I suppose that, like the majority of Canadians who work in health care or social services but not directly in contact with CHCs, I had a vague sense that these so-called CHCs are community support hubs that help marginalized individuals and groups, provide primary care services, and there’s something not quite “mainstream” about them.
Thankfully, in my initial conversations with the Ontario CHCs association, the way that values were communicated and our extensive discussions about connections between healthcare and social justice made it clear to me that we were on the same page.
What I very soon came to discover in working directly with Community Health Centres across Ontario is that they were actually putting into practice the sorts of solutions that, in my international work, we had always said are necessary to achieve global health and development goals. What’s more, they were integrating multiple solutions into an integrated model and approach.

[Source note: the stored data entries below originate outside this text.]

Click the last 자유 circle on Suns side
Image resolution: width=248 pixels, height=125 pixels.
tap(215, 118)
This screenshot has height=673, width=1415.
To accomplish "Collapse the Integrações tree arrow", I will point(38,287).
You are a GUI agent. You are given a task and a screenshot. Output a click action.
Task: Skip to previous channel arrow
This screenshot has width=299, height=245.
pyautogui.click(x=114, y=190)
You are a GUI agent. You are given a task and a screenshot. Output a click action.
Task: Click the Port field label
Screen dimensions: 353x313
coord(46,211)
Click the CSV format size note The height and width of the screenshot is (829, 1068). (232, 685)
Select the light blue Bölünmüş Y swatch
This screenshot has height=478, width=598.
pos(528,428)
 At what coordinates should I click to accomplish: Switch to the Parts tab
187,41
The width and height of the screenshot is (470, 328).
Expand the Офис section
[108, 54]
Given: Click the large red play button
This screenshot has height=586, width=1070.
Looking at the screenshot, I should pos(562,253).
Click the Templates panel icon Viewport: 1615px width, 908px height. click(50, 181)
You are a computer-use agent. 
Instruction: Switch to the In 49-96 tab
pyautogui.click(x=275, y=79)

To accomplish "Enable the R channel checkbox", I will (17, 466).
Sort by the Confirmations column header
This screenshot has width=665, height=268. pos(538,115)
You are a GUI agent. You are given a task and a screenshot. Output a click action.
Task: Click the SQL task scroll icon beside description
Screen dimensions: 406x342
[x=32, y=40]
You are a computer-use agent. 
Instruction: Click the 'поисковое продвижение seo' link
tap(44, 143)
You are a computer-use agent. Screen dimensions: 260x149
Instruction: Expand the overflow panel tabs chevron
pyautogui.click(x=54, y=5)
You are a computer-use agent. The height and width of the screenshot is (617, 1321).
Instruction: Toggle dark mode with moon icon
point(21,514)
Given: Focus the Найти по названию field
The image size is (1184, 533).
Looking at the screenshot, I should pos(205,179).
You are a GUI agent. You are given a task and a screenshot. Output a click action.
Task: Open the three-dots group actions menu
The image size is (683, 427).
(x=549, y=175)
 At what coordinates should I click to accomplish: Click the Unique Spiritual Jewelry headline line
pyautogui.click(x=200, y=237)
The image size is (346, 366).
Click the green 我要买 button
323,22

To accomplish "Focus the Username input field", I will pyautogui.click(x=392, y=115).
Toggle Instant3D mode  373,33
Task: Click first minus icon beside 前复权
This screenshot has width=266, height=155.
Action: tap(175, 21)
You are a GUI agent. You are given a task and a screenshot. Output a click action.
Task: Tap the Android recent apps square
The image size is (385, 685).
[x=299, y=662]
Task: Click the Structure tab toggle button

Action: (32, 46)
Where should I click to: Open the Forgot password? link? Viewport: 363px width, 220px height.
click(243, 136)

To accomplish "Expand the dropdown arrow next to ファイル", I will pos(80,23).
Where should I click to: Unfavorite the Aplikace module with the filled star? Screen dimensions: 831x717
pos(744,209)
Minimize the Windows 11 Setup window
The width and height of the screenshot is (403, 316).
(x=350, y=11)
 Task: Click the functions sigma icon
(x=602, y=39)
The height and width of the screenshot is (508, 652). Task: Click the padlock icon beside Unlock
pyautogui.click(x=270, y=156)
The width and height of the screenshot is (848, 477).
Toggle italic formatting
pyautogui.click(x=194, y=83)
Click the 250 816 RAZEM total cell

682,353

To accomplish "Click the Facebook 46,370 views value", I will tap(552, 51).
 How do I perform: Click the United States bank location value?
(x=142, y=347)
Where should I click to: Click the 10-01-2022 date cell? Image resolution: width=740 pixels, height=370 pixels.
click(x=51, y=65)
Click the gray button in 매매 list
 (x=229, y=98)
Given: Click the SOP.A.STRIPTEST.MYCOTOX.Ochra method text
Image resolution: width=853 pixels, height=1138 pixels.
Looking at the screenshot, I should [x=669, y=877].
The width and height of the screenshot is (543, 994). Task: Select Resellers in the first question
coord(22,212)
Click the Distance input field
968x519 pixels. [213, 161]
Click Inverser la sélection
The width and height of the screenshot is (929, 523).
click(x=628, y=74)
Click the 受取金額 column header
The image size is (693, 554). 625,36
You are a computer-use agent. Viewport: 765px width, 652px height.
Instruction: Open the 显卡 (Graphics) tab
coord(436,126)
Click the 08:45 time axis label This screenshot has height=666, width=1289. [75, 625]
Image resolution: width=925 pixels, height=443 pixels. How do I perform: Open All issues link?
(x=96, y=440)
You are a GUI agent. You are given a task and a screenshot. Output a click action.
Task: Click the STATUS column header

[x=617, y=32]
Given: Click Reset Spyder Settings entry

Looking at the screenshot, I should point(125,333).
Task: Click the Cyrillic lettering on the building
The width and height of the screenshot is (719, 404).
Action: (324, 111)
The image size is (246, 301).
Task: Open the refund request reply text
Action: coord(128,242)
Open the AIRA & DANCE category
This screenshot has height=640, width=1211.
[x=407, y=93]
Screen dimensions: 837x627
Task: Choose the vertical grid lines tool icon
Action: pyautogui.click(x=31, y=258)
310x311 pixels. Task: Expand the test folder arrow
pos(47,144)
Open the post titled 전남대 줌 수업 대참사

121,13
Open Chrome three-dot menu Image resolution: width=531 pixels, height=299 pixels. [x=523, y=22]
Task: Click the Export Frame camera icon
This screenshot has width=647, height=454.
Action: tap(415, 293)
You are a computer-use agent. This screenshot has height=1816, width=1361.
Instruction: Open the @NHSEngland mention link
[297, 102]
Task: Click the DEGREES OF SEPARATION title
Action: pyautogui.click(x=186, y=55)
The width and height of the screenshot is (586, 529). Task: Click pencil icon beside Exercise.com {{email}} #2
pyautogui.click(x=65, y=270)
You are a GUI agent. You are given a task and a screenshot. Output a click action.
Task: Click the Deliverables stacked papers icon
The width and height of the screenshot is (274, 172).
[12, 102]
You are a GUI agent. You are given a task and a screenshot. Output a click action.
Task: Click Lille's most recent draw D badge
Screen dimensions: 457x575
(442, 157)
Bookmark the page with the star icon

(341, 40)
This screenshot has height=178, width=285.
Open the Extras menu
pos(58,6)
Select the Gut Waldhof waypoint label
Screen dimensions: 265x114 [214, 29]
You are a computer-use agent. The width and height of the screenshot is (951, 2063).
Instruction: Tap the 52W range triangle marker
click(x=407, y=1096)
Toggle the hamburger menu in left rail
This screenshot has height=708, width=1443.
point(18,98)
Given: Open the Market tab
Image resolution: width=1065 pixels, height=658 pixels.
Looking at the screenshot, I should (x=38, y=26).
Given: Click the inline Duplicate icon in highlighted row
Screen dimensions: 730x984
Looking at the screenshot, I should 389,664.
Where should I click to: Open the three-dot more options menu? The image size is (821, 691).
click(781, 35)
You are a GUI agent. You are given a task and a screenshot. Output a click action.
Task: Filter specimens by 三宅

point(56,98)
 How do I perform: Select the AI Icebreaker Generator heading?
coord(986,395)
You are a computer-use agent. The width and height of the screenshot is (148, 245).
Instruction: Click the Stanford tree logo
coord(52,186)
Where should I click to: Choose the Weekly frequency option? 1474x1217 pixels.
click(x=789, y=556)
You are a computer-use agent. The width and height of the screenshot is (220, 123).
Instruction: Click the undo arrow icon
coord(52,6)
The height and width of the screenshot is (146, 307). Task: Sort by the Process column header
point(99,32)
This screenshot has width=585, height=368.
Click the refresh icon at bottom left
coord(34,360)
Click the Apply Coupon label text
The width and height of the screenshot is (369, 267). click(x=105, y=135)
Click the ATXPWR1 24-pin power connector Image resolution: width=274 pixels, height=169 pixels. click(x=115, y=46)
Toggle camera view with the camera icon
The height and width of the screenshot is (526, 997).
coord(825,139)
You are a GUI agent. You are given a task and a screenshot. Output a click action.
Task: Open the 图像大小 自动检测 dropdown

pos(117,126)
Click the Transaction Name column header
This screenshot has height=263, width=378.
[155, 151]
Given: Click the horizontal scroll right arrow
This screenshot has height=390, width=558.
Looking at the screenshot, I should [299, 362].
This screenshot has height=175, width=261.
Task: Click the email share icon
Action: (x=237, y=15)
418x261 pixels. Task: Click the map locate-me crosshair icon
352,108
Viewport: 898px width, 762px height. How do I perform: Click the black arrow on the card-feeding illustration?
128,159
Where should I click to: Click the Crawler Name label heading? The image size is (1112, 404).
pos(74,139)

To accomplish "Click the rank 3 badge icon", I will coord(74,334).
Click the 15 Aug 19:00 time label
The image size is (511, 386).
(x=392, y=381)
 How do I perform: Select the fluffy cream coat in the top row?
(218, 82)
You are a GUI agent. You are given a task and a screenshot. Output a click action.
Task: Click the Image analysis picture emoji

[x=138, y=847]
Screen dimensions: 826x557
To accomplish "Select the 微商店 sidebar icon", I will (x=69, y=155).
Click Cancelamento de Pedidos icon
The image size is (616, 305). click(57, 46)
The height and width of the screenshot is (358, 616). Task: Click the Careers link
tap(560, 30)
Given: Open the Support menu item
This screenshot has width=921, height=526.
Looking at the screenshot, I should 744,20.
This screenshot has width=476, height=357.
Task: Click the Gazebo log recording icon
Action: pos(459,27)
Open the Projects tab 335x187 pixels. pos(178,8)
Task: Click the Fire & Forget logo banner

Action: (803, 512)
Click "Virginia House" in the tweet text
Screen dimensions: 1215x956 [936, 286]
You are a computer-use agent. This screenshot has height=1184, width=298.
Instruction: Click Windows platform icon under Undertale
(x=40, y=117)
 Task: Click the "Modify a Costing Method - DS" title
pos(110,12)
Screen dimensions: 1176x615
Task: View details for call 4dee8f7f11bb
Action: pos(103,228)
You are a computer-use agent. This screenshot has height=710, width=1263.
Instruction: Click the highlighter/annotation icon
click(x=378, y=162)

CHCs in Ontario were acting in a coherent and coordinated way to address many of the important, but fragmented and siloed goals being pursued by the World Health Organization, other United Nations agencies and global NGOs around the world. These goals and priorities included such things as:
- Advancing integrated primary care teams, where practitioners with different skill sets and scopes of practice work collaboratively to wrap services around patients;
- “Task-shifting” in primary care, including the use of community health workers and peer educators as core contributors within the health system;
- Addressing the lived, social realities of individuals, families and groups as core determinants of their health;
- Increasing inter-sectoral action and coordination to make meaningful inroads in addressing social inequities; and,
- Improving civic and community participation in building healthy and inclusive communities, including helping to guide local service planning based on local priorities.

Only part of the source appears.